### Your instructions
How many lines in the items below contain the string "shirt", counting only matches in the same case? Tally them and reply with the number alone.

Record set START

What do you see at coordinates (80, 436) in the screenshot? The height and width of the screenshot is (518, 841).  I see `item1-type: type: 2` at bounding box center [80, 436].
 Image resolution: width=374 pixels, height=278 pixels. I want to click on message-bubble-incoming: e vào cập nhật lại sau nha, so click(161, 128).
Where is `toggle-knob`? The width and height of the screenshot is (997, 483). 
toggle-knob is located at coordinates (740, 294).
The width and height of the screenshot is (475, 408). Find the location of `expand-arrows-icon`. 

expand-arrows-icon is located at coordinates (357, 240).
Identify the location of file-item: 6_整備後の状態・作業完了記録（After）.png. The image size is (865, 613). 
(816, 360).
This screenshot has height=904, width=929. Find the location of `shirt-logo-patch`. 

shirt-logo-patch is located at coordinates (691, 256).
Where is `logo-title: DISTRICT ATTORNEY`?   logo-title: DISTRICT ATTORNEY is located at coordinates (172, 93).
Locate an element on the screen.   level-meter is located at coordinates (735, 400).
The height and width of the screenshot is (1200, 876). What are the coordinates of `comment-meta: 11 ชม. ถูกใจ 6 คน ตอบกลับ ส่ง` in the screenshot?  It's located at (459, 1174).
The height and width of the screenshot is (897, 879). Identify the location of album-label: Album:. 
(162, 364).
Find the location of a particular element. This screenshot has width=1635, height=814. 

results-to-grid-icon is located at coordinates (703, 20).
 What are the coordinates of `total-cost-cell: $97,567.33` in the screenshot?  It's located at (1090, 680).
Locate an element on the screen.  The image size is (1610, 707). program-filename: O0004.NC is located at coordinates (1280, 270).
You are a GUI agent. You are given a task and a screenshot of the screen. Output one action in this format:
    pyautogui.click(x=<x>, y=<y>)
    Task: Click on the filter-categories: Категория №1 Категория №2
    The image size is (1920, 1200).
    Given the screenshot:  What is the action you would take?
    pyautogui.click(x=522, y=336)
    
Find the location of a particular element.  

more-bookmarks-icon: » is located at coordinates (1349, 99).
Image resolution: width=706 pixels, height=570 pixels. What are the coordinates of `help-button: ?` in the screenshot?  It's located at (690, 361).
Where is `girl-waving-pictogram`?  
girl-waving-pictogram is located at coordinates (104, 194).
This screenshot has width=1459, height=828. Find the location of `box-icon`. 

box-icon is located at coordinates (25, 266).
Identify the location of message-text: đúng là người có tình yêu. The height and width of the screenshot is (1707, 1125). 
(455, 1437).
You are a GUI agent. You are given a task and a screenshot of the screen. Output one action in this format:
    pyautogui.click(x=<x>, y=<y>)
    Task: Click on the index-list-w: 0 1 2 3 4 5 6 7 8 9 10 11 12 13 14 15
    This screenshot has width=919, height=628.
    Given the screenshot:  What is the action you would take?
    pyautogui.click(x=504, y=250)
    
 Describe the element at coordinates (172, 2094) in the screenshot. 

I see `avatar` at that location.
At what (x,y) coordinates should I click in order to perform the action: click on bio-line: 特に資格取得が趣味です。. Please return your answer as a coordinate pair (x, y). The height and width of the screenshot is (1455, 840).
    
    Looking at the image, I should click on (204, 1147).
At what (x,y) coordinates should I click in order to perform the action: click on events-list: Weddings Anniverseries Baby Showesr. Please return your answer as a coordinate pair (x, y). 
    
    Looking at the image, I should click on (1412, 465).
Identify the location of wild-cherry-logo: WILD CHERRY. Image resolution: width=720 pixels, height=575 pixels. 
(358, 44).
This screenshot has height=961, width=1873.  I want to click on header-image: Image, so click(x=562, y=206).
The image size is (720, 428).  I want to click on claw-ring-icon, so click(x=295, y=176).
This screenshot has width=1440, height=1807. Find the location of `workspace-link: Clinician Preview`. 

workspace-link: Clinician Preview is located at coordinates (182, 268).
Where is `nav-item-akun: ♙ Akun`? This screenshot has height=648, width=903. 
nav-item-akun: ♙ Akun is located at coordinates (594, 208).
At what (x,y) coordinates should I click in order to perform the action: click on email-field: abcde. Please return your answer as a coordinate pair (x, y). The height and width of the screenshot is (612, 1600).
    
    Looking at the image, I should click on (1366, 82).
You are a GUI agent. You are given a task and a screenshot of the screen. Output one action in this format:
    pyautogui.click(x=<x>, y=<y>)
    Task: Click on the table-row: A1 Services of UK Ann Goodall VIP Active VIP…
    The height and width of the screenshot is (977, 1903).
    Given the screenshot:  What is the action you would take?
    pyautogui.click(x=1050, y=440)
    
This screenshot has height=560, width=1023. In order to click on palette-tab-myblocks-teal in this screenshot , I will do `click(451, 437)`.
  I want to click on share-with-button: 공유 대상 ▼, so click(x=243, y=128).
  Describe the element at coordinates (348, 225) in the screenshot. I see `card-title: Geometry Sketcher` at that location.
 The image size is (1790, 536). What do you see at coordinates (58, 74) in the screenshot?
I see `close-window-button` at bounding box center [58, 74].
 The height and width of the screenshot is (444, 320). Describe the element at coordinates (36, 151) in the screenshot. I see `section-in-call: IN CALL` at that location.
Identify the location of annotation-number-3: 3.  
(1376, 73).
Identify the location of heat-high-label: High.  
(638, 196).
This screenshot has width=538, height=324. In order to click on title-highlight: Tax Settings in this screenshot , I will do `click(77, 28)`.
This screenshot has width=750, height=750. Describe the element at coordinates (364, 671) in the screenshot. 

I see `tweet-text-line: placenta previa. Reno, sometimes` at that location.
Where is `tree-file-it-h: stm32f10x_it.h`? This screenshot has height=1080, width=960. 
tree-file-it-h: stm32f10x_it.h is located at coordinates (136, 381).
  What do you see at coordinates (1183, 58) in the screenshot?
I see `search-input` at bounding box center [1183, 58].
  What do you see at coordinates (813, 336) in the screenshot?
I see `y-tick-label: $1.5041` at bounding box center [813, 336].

Record set END

### Solution
2